Reputation: 3083
My website allows users to upload files with any name. Some names, of course, will have non-ASCII characters. When a user uploads a file, I save it in a folder with its original name. However, when I try to download it, by accessing its location (for example, files/Tolstoy - How much land does a man need?.pdf
), I get a 404. Is there some way to solve this, so that the files remain with their original name? Via Apache, maybe?
Upvotes: 0
Views: 2095
Reputation: 53513
Um, just use url encoding, known also as percent encoding? that's meant to handle the urls in web. All urls printed to HTML should be url encoded.
For PHP, rawurlencode should be used, as it should be standards-compliant, which urlencode isn't.
Edit: for this issue
PHP encodes "é" as "e%26%23769%3B", instead of "e%CC%81"
e%CC%81
would be UTF-8 for é
. e%26%23769%3B
would be for é
, which is an HTML entity for the same. This means that you're doing either explicit htmlentities() call there before urlencoding, or your server setup does that automatically.
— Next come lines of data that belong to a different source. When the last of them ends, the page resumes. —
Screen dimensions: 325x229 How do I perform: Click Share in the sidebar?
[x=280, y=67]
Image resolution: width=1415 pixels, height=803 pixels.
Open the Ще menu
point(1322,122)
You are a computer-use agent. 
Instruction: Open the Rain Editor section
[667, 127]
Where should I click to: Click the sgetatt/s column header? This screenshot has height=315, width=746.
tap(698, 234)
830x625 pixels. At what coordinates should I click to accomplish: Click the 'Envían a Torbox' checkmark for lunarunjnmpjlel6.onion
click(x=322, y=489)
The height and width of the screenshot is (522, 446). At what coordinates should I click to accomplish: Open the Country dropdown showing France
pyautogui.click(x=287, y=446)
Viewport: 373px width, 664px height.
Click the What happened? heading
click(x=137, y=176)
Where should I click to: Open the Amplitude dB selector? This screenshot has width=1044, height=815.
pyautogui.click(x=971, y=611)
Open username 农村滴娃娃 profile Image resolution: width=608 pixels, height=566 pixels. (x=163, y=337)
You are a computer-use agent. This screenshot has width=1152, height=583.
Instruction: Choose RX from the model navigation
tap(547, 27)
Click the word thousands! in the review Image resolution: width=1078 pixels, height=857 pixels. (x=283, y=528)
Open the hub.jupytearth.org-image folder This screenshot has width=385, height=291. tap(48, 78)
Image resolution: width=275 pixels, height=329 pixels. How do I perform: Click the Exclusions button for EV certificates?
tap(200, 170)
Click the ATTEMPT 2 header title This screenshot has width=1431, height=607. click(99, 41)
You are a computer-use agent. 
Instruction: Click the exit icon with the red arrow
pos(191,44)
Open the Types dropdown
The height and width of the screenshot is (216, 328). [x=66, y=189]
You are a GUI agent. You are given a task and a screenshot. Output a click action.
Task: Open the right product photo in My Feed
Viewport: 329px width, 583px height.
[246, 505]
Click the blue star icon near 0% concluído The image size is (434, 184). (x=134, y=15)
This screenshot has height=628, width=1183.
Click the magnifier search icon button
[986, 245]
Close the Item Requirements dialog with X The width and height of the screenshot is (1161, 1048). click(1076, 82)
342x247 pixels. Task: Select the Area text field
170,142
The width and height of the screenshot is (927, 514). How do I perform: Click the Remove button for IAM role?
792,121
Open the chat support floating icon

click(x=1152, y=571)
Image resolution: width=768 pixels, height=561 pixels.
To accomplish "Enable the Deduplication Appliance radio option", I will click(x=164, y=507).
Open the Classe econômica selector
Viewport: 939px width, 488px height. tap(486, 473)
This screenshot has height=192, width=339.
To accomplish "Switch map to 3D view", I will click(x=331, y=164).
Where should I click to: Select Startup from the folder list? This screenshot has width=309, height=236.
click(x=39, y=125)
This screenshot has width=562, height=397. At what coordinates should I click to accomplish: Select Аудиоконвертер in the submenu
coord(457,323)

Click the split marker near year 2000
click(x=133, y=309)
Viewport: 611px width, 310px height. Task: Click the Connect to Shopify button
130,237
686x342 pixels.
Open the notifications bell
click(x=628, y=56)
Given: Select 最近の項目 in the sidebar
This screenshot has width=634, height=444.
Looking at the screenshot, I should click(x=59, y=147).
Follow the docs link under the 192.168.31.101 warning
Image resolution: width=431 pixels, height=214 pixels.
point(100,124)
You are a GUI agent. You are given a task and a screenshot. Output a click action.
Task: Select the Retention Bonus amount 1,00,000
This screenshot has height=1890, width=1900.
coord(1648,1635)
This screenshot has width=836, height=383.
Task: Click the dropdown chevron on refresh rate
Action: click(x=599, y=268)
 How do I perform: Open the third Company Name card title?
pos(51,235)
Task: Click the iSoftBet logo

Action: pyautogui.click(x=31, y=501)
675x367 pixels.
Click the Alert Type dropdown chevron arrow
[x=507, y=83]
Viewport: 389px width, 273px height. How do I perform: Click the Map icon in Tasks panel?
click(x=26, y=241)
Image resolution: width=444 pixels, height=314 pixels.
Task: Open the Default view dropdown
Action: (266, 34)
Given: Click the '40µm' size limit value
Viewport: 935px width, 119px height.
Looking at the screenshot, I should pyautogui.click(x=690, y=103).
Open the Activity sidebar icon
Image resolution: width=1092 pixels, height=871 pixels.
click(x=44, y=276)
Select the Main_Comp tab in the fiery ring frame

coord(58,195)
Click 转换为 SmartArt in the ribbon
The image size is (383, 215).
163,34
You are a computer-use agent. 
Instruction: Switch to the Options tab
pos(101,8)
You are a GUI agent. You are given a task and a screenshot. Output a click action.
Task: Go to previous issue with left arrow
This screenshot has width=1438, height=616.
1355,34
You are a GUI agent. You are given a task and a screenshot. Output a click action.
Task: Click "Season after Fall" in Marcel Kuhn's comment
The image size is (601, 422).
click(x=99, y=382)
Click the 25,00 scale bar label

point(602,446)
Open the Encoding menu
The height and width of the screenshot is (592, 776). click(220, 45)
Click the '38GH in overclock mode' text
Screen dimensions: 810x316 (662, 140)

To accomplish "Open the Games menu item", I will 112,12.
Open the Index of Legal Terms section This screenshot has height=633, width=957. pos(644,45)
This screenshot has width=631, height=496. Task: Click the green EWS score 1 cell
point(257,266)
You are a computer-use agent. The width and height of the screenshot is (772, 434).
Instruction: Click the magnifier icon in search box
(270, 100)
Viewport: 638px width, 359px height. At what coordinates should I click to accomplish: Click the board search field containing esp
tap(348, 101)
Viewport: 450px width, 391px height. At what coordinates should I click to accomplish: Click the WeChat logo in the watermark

It's not strictly needed if proper character sets are in place (only htmlspecialchars call is actually needed), but it shouldn't break anything either.
Some online tools if you want to test these out:
Upvotes: 1
Reputation: 3083
Well, for some reason that I still don't understand, using rawurlencode()
instead of urlencode()
made it work.
However, the character é
(among others, I'm sure) is still being encoded strangely (e%26%23769%3B
instead of simply %C3%A9
). Even stranger is that the links containing it work.
Upvotes: 0
Reputation: 3172
Workaround: convert filenames to ASCII at upload. You will be happy with it.
Upvotes: 0